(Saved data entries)
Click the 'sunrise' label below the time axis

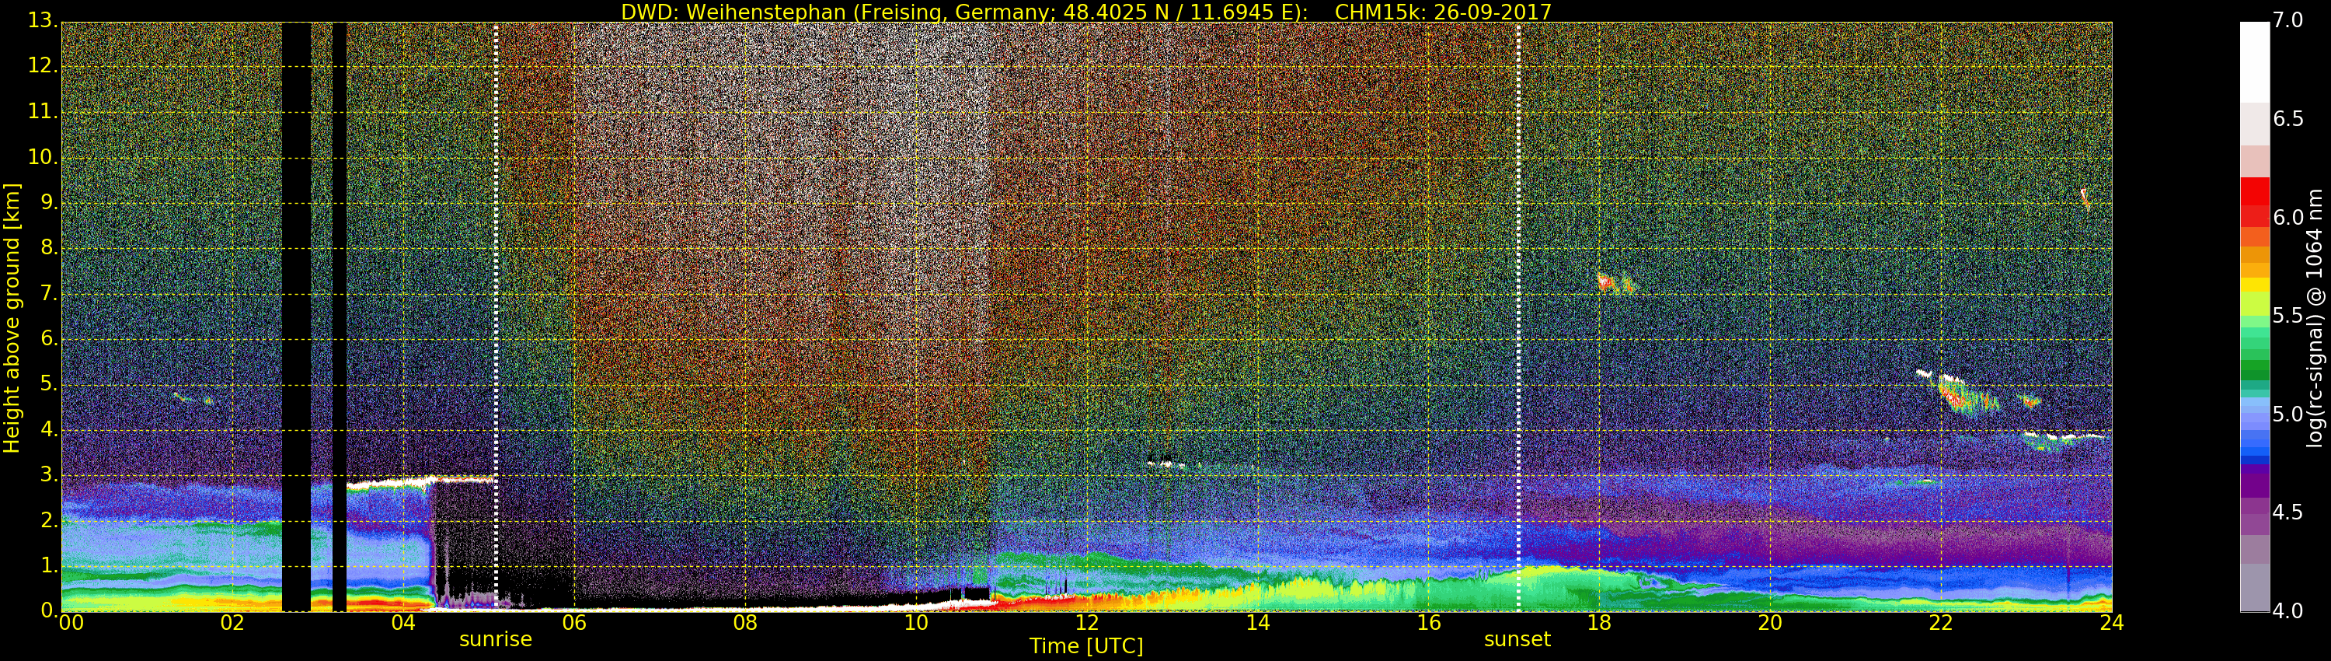[x=495, y=639]
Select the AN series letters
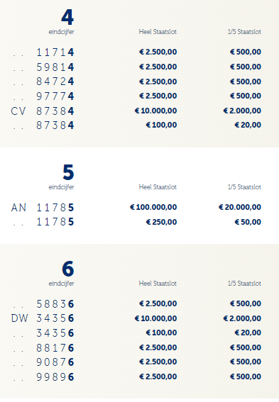279x402 pixels. 18,208
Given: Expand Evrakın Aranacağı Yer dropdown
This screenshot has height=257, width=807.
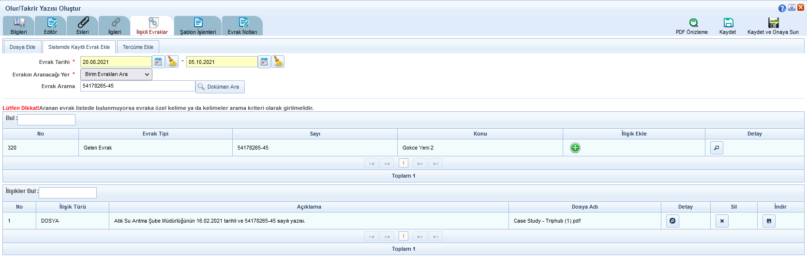Looking at the screenshot, I should pyautogui.click(x=116, y=74).
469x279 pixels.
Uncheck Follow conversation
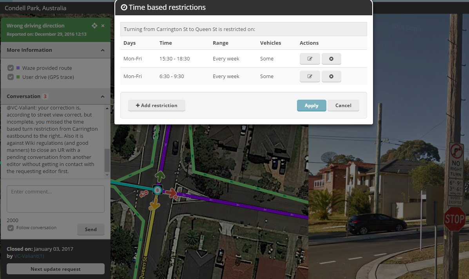[11, 228]
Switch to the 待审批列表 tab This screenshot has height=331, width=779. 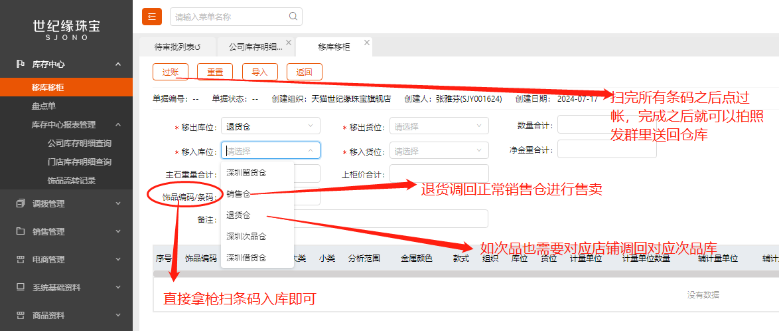[177, 47]
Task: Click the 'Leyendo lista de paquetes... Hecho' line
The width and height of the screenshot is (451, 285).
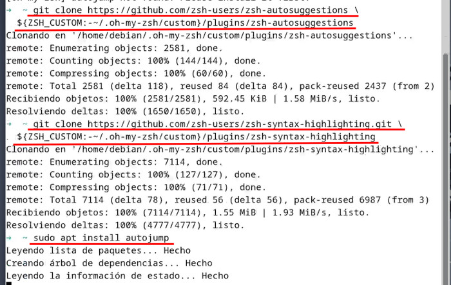Action: (x=99, y=250)
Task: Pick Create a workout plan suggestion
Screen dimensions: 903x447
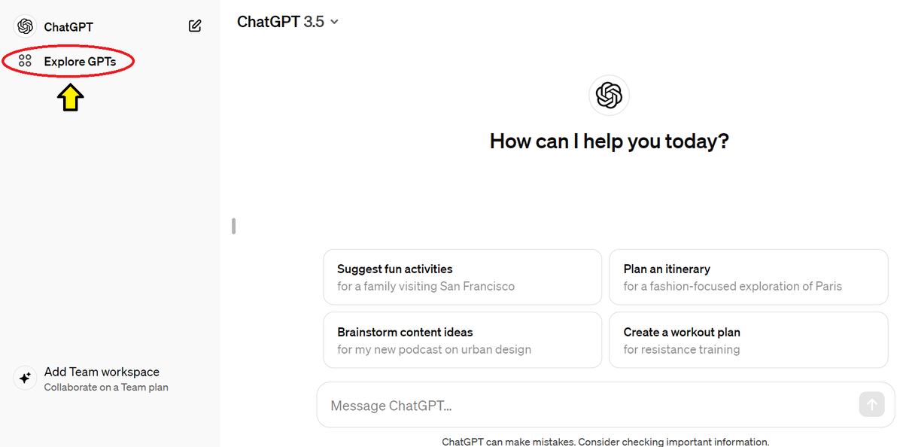Action: pyautogui.click(x=748, y=340)
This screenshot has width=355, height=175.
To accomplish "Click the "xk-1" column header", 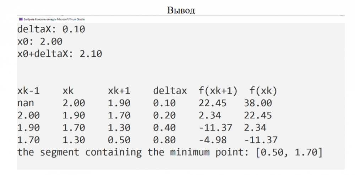I will click(29, 91).
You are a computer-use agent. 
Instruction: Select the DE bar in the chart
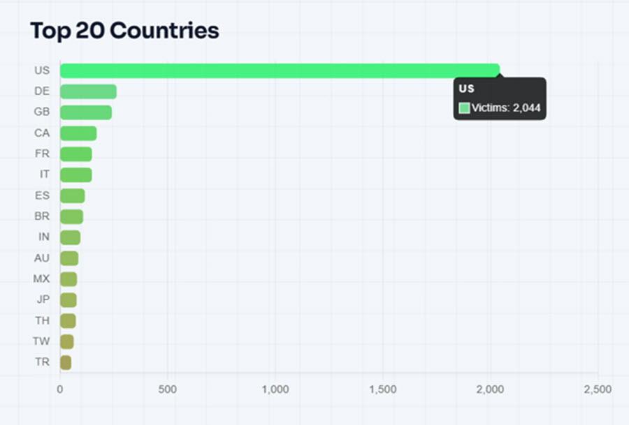tap(88, 91)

Problem statement
Each line above that contains the word "Task" should be copied.

Response to this exercise
Task: Click the 'Leyendo lista de paquetes... Hecho' line
Task: Pick Create a workout plan suggestion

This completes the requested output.